Ti capita di modificare il tuo lavoro in risposta ai feedback che ricevi?
Direi che piuttosto mi capita di interpretare i feedback per una crescita artistica, ma non che questo possa riflettersi in una modificazione d’emblée del mio lavoro, o sarei un mero esecutore.
Cosa pensi della commercializzazione dell’arte contemporanea?
Se si esclude il rischio di banalizzazione e mistificazione di cui a volte l’arte contemporanea mi pare essere vittima, il fatto che ci sia una commercializzazione “popolare” della stessa potrebbe rappresentare anche un’opportunità sia per chi fa arte di arrivare a più persone, sia per il pubblico di fruirne. Personalmente ho avuto molte occasioni di confronto con addetti ai lavori e richieste di collaborazione tramite la mia pagina instagram (devid.artplast); si stabiliscono così due possibili canali di comunicazione, quello mediato dall’opera, e quello diretto.

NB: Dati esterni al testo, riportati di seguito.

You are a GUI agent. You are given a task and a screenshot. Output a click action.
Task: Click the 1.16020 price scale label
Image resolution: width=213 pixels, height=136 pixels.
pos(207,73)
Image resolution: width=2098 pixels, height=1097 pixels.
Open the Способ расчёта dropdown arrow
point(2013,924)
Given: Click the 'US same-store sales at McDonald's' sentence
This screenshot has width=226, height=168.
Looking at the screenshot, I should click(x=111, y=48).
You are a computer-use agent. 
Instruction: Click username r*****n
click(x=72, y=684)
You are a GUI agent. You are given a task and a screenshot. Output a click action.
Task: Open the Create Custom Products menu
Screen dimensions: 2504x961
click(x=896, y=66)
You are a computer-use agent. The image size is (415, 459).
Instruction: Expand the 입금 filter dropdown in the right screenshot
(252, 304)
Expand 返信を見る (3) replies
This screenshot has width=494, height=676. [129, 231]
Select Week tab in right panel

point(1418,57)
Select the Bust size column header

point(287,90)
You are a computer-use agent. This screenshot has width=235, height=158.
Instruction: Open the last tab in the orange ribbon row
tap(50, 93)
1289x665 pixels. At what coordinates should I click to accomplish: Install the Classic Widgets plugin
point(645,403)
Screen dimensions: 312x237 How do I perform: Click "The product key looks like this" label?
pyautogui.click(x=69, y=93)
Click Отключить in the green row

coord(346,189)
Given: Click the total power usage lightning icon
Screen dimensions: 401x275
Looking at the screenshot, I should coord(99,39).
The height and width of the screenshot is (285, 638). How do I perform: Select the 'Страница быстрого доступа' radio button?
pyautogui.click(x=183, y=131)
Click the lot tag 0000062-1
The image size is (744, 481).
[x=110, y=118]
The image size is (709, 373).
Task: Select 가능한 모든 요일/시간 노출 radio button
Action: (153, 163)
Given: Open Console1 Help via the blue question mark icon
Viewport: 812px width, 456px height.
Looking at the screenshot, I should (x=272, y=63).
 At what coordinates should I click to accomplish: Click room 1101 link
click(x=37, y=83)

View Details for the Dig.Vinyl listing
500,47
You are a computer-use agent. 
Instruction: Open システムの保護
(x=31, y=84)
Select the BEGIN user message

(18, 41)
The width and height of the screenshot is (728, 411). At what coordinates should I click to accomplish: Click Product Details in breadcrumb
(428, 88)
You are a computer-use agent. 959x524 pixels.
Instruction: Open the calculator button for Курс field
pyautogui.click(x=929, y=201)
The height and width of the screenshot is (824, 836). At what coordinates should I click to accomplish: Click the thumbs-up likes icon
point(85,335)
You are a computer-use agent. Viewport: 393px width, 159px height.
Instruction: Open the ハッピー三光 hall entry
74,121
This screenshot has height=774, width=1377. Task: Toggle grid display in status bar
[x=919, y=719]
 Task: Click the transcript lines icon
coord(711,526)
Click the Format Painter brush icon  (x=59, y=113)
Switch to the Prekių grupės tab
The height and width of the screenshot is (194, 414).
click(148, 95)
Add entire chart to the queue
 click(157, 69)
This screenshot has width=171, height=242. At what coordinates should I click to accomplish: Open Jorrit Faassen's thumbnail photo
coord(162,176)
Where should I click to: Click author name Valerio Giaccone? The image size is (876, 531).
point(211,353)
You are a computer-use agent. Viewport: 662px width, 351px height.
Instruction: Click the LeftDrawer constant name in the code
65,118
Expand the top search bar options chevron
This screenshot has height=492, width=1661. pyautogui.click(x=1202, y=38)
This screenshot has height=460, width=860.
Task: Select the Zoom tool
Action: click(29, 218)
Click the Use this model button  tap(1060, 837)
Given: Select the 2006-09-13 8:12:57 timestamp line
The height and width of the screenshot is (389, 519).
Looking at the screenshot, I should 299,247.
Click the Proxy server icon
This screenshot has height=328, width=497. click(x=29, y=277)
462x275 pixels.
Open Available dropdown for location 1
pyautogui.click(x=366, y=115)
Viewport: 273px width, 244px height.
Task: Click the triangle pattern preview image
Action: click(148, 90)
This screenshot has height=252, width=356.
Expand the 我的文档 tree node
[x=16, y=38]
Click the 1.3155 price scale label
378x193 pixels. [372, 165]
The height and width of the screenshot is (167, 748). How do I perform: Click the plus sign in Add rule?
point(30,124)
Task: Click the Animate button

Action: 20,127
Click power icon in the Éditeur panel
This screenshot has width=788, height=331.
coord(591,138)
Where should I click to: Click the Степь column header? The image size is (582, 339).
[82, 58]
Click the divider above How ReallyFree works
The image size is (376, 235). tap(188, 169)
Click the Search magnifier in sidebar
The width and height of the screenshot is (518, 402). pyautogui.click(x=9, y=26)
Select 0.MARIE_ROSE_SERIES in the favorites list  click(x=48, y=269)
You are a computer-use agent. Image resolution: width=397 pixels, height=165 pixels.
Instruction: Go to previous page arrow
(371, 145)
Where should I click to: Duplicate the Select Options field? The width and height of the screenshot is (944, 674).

Pensi che possa compromettere l’integrità dell’opera o la sua funzione critica?
Credo che il rischio che la possibilità di un riscontro economico incida sull’integrità ed “innocenza” dell’artista stesso, sia un rischio concreto, se non si ha di che vivere, ed anche per questo non rinuncio al mio lavoro più “convenzionale”, è una questione di libertà.